*WRITTEN EXERCISE*: Extract verbatim the lines below, starting at the one containing "You are a GUI" and ending at the one containing "tap(1045, 97)", with both included.

*DATASET ENTRIES*:
══════════
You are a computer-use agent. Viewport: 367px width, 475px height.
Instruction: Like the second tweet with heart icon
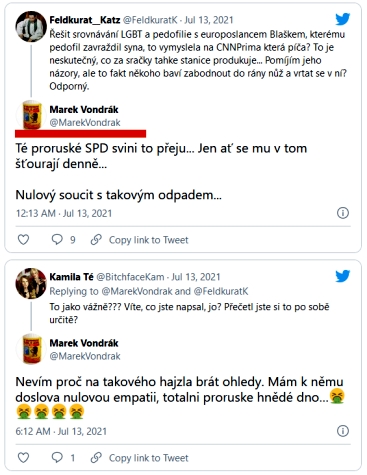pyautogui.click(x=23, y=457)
══════════
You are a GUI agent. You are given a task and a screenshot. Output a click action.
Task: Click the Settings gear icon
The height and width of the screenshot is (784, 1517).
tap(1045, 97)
══════════
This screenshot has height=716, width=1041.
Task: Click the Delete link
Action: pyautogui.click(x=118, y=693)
══════════
*IN RESPONSE*:
You are a GUI agent. You are given a task and a screenshot. Output a click action.
Task: Click the Settings gear icon
The height and width of the screenshot is (784, 1517).
tap(1045, 97)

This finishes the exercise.